Écrire à la plume puis saisir au clavier renforce un curieux découplage de l'écriture, celui qui masque l'illusion du temps réel. Le texte s'offre d'habitude comme s'il était la trace que laisse la parole en se déployant dans son temps linéaire et univoque. L'écriture se déploie au contraire dans le ressac du temps onirique.

On ne vit pas la plume à la main pour noter ce qui nous arrive. On conte éventuellement après coup. Même alors, le temps de l'écriture n'est pas celui du conte. Et d'abord, pas plus que le rêve, l'écriture ne consiste à parcourir à nouveau ce qu'on a déjà vécu, pensé, éprouvé, perçu ; c'est construire avec.


Montagnes


La poésie à Algarod

Le bar commençait à se remplir quand j'y suis arrivé, puis il s'est vidé presque instantanément, me laissant seul avec le bruit à peine perceptible de la rivière derrière la vitre, et du vent. Il secoue maintenant les branches et le lampadaire devant le bar, qui grince bruyamment. Il ride aussi les flaques sur la route trempée.


Le patron désœuvré s'est installé aussi sous la verrière. Il a sorti un cahier qu'il relit une plume à la main. Je pense que ce sont ses comptes.

« Vous prenez un café ? » me demande-t-il, retourné derrière le comptoir pour s'en faire un. J'accepte en me rendant à peine compte qu'il me parle en palanzi.

Nous avons engagé la conversation en anglo-arabe. Il corrigeait sa poésie, pas sa comptabilité.


La montagne se dresse sombre sous nos yeux, et dans le crépuscule qui poinçonne le cœur, les ronflements du torrent frappent.

Il a beau frapper

le courant contre les pierres

qui voudrait à la nuit

par ces sentiers de montagne

venir nous rendre visite ?

Comme nous sommes voisins de la montagne sainte, nous allons y faire nos dévotions.

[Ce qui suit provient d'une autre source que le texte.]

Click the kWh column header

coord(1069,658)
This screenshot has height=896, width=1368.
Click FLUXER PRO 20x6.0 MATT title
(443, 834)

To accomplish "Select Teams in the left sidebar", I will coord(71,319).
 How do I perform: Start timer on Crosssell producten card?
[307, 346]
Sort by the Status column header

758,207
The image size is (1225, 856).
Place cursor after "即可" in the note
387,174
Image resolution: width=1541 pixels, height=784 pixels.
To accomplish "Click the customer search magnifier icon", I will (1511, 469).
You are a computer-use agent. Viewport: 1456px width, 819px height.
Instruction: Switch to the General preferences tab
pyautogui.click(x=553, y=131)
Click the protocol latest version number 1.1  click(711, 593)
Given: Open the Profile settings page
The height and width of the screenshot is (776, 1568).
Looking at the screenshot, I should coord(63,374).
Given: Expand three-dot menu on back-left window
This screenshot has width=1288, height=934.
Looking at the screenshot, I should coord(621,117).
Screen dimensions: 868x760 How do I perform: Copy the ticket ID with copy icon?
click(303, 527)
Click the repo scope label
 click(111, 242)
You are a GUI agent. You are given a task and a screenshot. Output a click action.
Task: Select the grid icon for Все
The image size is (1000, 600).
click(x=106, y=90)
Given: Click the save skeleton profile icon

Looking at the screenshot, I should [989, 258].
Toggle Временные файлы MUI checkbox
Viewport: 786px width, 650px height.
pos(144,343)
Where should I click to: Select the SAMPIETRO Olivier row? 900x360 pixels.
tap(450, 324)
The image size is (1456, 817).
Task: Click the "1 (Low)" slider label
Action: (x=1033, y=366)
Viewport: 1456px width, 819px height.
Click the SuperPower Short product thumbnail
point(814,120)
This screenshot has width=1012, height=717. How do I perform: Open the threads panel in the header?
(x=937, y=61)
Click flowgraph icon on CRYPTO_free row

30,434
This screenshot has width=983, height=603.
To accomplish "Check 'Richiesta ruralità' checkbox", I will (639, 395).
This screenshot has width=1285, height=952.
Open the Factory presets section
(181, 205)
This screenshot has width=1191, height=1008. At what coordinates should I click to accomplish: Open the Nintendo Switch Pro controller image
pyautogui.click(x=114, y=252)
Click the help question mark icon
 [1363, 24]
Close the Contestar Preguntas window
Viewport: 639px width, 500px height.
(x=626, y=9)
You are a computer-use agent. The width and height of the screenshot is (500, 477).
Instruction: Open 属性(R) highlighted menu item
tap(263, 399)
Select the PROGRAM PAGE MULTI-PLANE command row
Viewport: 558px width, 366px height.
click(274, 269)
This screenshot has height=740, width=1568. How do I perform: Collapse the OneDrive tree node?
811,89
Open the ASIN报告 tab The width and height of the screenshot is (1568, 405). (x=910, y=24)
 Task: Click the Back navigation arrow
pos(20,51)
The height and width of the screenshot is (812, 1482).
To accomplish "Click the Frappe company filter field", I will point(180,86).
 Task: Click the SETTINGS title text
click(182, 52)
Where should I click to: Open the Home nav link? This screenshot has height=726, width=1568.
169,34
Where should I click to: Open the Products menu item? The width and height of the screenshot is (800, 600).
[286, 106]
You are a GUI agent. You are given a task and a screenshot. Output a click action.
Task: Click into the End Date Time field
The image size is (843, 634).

Le chemin a été rude, aussi vais-je à la fontaine rocheuse de la mosquée, et de la main, j'y puise l'eau glacée.

Au fond des montagnes

l'eau qui sourd d'entre les roches

je l'ai puisée et j'ai su

ce qu'est ne point se lasser.

Au retour dans la splendeur du couchant, la ville nous apparaît dans ses moindres détails.

Elle me quitte pour regagner Algarod, le cœur lourd comme le sabot d'un cheval.

Le lendemain, elle m'envoie ceci :

À la crête des monts

lorsque du soleil couchant

disparurent les feux

de mes yeux longuement

je vous cherchais

Comme me parvient à l'aube le chant de la prière, je pousse la porte. La brume noie le contour des montagnes qui faiblement s'éclaire et la sombre ramure des chênes. Et voici que plusieurs fois, j'entends hennir le cheval.

Dans la vallée, à cette heure

des gens doivent l'entendre

Ce peut-il qu'il en soient

qui aient une pensée pour moi ?

Hammad Sarashun

Traduction J-P Depétris


Nous avons passé une partie de la matinée à traduire ces lignes, sautant de langue en langue, un seul d'entre nous connaissant celle de départ ou celle d'arrivée. Je commence heureusement à comprendre les principes de leur poésie (voir mon premier voyage, cahier 4), et je crois avoir bien fait.